As for today’s protests, Gonzales is dismayed that the students have constantly dealt with charges of antisemitism.

“It stymies conversation and encourages further polarization and the possibility of violent confrontation,” he said. “You’re going to be labeled pro-Hamas or pro-terrorist.”

And that is happening. When for the most part, we are dealing with students.

But then, who really knows who the protestors are. People are able to join the demonstrations and mask up so identities are concealed. It’s hard to tell the students from the “professional protestors.” It’s not clear how ad hoc the whole thing is from campus to campus.

Gonzales said that was a key lesson at SF State’s strike. The main coalition driving the strike was aided by self-policing from inside of the movement. “That’s very difficult to maintain. Once you start this kind of activity, you don’t know who’s going to join,” he said.

It often led to so called “outside agitators” who surprised even the protestors themselves.

But Gonzales believes that in the current situation, there is a patch of humanity, common ground, where one can be both pro-Palestine and pro-Israel. He said it’s made difficult when if you’re against the belligerent policies of Benjamin Netanyahu, you’re likely to be labeled antisemitic.

Despite that, Gonzales is in solidarity with the protestors and the people of Gaza generally. And he sees how most of the young people protestors are in shock at what he called the “duration of the absolute inhumane kind of persecution and prosecution of the Palestinians carried out by the Israeli government.”

Students ask how did we allow it to go on? And why are universities investing in a country that engages in genocide?

Gonzales sees it as beyond a race/class issue, but as the perpetuation of a neo-colonial relationship that must end. He is hopeful for a two-state solution which he says may be the only way toward a meaningful peace.

As a victorious survivor of campus protest decades ago, Gonzales offered some advice to the student protestors of 2024.

“You have to have a definable goal, but right now the path to that goal is unclear,” he said.

If it’s divestiture, fine, he said, but the divestiture over South Africa took years to achieve.

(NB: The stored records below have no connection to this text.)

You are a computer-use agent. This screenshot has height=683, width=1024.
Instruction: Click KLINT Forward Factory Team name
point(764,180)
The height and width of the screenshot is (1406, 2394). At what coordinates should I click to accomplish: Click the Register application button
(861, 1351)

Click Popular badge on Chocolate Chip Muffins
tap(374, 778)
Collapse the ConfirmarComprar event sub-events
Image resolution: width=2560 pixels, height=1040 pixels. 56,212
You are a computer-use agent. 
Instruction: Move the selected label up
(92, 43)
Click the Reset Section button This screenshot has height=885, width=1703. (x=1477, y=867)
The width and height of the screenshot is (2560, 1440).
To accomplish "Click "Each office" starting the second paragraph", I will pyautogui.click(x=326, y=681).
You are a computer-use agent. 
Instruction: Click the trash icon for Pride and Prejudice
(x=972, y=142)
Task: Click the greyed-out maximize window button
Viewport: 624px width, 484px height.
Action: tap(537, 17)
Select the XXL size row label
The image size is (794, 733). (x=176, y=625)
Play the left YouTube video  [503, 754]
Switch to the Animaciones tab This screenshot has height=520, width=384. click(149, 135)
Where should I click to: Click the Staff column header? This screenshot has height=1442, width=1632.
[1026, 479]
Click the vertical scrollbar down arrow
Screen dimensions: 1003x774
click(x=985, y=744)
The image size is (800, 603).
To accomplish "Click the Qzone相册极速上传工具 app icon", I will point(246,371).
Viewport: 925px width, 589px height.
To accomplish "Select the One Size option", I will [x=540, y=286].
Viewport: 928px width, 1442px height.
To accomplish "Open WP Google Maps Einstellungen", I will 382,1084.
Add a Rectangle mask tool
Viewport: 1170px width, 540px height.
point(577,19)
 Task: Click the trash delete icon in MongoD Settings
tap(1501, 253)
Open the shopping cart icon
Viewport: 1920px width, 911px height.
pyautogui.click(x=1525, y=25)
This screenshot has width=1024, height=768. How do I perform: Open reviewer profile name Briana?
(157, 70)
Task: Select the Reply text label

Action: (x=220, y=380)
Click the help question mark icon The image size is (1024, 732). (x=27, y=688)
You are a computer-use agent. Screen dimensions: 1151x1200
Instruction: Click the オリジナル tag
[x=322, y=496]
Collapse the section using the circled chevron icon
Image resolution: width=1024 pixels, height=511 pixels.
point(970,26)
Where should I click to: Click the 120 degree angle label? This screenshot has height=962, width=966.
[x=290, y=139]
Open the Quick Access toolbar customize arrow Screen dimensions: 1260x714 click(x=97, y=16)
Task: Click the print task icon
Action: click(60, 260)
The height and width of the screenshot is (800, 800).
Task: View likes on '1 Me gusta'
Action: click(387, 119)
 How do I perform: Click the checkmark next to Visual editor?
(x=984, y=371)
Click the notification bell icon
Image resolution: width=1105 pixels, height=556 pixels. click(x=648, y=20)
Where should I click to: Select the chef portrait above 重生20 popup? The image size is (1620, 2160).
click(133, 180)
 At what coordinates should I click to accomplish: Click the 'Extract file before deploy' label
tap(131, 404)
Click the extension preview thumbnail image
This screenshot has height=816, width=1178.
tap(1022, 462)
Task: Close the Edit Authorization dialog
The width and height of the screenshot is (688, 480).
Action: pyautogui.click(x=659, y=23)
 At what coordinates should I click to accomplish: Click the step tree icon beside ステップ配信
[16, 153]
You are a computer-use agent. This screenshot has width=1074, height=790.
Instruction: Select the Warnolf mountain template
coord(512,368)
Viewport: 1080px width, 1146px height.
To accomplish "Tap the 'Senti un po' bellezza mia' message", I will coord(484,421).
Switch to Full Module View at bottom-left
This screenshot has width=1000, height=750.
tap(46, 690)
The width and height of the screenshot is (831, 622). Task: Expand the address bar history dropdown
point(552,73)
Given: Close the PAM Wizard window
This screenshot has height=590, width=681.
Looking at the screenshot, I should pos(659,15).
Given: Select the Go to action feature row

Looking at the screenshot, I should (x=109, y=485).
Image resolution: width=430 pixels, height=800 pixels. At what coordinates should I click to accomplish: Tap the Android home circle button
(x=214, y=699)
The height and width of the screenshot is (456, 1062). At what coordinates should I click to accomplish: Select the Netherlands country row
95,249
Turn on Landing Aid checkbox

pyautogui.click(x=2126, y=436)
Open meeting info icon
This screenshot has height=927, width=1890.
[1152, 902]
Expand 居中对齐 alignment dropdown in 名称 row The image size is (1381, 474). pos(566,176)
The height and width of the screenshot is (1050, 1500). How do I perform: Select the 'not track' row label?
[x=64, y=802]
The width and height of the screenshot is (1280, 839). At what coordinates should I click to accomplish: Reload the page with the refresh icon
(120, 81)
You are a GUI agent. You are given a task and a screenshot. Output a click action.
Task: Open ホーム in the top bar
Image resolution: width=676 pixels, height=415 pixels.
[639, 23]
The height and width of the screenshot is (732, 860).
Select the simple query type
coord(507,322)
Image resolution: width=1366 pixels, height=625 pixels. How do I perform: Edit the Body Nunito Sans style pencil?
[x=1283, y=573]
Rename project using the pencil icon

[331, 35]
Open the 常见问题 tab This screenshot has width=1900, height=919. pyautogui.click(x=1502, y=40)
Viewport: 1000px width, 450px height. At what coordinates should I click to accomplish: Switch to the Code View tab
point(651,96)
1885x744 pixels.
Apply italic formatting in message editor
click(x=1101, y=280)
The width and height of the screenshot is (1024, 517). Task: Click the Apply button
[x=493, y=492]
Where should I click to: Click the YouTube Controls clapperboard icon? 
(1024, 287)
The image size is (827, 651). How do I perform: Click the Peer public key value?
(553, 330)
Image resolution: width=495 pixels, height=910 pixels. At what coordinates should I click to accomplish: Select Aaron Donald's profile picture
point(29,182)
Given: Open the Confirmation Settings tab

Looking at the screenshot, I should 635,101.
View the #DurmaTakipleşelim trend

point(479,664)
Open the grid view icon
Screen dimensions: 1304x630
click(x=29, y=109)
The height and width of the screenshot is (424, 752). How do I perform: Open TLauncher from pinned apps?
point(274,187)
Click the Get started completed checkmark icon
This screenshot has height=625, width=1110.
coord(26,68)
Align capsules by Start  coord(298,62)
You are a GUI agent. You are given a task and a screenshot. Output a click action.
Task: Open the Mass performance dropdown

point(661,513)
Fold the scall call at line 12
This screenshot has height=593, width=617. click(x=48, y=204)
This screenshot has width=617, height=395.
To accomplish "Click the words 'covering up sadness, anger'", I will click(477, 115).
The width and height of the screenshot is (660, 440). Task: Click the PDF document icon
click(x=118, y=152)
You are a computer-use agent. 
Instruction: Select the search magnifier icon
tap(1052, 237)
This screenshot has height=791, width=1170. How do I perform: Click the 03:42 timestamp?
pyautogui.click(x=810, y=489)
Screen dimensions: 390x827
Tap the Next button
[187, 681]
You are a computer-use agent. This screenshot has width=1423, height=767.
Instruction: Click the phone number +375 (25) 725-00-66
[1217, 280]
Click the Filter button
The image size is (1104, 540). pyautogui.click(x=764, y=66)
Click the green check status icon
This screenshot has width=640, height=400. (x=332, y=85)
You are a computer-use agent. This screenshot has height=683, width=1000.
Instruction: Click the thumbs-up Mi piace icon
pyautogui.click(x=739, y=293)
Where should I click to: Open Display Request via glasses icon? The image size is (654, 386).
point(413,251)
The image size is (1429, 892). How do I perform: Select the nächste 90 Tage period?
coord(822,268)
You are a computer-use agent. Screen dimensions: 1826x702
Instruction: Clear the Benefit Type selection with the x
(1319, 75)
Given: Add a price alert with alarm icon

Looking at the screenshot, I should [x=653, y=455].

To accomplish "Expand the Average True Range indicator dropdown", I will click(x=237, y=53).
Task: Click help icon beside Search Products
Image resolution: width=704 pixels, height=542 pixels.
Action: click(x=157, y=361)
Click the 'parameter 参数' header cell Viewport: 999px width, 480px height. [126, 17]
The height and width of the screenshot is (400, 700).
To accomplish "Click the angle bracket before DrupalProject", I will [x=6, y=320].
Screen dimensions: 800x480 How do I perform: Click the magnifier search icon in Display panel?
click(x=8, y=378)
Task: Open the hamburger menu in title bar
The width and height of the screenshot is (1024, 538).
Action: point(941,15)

“The student leaders at each campus need to work with the boards of trustees. They need to find allies in those positions of authority,” he added. “This isn’t going to be over in a day or two.”

Building allies and talking to the opposition, that is what Gonzales said is how student strikers at San Francisco State in 1968 got what they want.

That and being calm on both sides on whatever campus. The police don’t have to be called in if administration and protestors are talking and dealing in good faith.

Still, getting Asian American Studies under a new College of Ethnic Studies as hard as it was, is still a lot easier than what’s at stake on campuses in 2024.

Trying to end forever animosities to bring about a modern sense of peace is the top-level goal for the world. That may be what it takes to end this current wave of campus unrest.

Emil Guillermo is a journalist and commentator. A former adjunct professor, he writes for the Asian American Legal Defense and Education Fund.